Kefir is arguably simpler than yogurt at home because it requires no temperature management. You can also explore milk kefir vs water kefir if you want a dairy-free fermented drink option.
Cost: Both Cheap at Home
Store-bought kefir and yogurt cost $4–8 per quart depending on the brand. Homemade versions cost approximately the price of the milk itself — typically under $2 per quart once you have your starter or grains.
Kefir grains are a one-time purchase that lasts indefinitely (they multiply with each batch). Yogurt starter needs to be refreshed periodically — you can use some of your previous batch each time, but eventually the culture weakens and needs fresh starter. Over years of use, kefir grains are slightly cheaper.
If you want to get started with home kefir, our best milk kefir starter kits round-up covers the best grain sources and equipment bundles.
Which Should You Choose?
Choose kefir if: You want maximum probiotic diversity, you prefer a drinkable format, you have mild lactose intolerance, or you want the simplest possible home fermentation project.

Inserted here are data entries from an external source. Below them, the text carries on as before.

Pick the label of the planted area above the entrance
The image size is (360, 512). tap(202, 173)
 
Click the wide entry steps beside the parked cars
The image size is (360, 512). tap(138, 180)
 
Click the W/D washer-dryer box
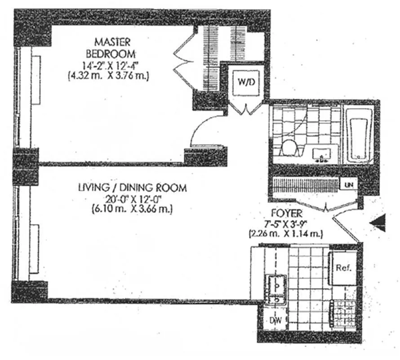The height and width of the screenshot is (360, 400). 246,82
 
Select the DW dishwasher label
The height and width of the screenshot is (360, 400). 276,320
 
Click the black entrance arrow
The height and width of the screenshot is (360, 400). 378,223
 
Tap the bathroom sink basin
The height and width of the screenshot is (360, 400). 322,154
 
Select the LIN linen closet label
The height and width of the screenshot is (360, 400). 348,184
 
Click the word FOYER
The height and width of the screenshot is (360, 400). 286,214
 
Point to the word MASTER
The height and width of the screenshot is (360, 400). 112,42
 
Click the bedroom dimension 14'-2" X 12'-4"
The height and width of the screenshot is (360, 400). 110,66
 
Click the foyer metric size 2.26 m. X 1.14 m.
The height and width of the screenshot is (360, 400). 285,234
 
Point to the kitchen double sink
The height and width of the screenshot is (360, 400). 276,289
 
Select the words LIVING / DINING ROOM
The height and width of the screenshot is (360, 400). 133,188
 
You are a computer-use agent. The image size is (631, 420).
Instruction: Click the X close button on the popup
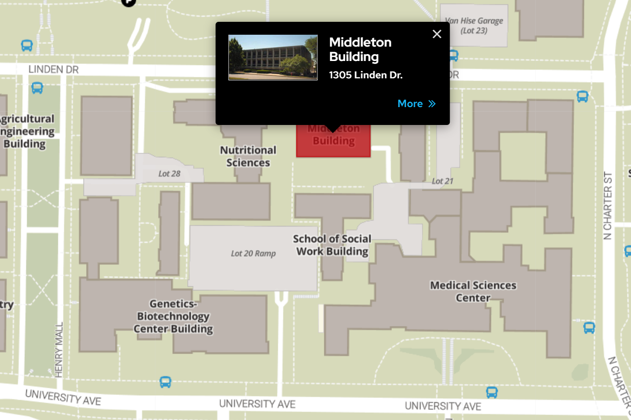click(437, 34)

Choose yogurt if: You want a thick, versatile food you can cook with and eat in many ways, you need high protein (Greek yogurt), or you prefer a milder, more familiar fermented dairy flavor.
The honest answer: there's no reason to choose only one. They serve different roles in a diet. Make yogurt when you want a thick, scoopable probiotic food. Drink kefir when you want a quick, diverse probiotic hit without the calories of a full meal. Both are worth having.